** Task description **
Every line of the data below is to be written out again exactly.

# # # # #

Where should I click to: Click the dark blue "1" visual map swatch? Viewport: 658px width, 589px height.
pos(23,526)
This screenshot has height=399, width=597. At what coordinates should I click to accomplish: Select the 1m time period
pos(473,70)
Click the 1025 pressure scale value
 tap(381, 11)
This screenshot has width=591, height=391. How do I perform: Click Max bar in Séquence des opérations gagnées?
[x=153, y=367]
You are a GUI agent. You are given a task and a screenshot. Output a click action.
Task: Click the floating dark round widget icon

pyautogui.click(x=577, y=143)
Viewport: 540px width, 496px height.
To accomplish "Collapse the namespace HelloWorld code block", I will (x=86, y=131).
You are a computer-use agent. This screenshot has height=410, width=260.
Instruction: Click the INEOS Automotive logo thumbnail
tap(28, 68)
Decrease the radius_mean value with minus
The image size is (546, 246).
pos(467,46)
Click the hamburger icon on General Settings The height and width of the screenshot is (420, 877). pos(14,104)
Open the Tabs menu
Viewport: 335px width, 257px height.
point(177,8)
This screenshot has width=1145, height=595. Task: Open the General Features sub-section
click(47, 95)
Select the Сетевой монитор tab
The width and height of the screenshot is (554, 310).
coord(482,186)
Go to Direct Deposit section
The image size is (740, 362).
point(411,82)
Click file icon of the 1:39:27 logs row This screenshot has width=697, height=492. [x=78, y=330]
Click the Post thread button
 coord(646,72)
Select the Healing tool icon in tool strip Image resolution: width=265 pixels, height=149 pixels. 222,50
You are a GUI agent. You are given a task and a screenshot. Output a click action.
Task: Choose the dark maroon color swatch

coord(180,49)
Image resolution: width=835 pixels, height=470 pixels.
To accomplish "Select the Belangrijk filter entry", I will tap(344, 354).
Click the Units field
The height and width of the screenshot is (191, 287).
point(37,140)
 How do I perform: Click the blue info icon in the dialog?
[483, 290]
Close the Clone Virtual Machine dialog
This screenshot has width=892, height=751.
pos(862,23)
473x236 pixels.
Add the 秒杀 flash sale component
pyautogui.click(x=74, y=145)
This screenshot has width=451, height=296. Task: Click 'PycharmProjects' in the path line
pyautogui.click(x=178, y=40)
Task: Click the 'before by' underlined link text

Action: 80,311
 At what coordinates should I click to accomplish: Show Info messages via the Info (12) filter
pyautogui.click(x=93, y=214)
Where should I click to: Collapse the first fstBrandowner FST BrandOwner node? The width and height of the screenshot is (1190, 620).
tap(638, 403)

# # # # #

** Solution **
Where should I click to: Click the dark blue "1" visual map swatch? Viewport: 658px width, 589px height.
pos(23,526)
This screenshot has height=399, width=597. At what coordinates should I click to accomplish: Select the 1m time period
pos(473,70)
Click the 1025 pressure scale value
 tap(381, 11)
This screenshot has width=591, height=391. How do I perform: Click Max bar in Séquence des opérations gagnées?
[x=153, y=367]
You are a GUI agent. You are given a task and a screenshot. Output a click action.
Task: Click the floating dark round widget icon

pyautogui.click(x=577, y=143)
Viewport: 540px width, 496px height.
To accomplish "Collapse the namespace HelloWorld code block", I will (x=86, y=131).
You are a computer-use agent. This screenshot has height=410, width=260.
Instruction: Click the INEOS Automotive logo thumbnail
tap(28, 68)
Decrease the radius_mean value with minus
The image size is (546, 246).
pos(467,46)
Click the hamburger icon on General Settings The height and width of the screenshot is (420, 877). pos(14,104)
Open the Tabs menu
Viewport: 335px width, 257px height.
point(177,8)
This screenshot has width=1145, height=595. Task: Open the General Features sub-section
click(47, 95)
Select the Сетевой монитор tab
The width and height of the screenshot is (554, 310).
coord(482,186)
Go to Direct Deposit section
The image size is (740, 362).
point(411,82)
Click file icon of the 1:39:27 logs row This screenshot has width=697, height=492. [x=78, y=330]
Click the Post thread button
 coord(646,72)
Select the Healing tool icon in tool strip Image resolution: width=265 pixels, height=149 pixels. 222,50
You are a GUI agent. You are given a task and a screenshot. Output a click action.
Task: Choose the dark maroon color swatch

coord(180,49)
Image resolution: width=835 pixels, height=470 pixels.
To accomplish "Select the Belangrijk filter entry", I will tap(344, 354).
Click the Units field
The height and width of the screenshot is (191, 287).
point(37,140)
 How do I perform: Click the blue info icon in the dialog?
[483, 290]
Close the Clone Virtual Machine dialog
This screenshot has width=892, height=751.
pos(862,23)
473x236 pixels.
Add the 秒杀 flash sale component
pyautogui.click(x=74, y=145)
This screenshot has width=451, height=296. Task: Click 'PycharmProjects' in the path line
pyautogui.click(x=178, y=40)
Task: Click the 'before by' underlined link text

Action: 80,311
 At what coordinates should I click to accomplish: Show Info messages via the Info (12) filter
pyautogui.click(x=93, y=214)
Where should I click to: Collapse the first fstBrandowner FST BrandOwner node? The width and height of the screenshot is (1190, 620).
tap(638, 403)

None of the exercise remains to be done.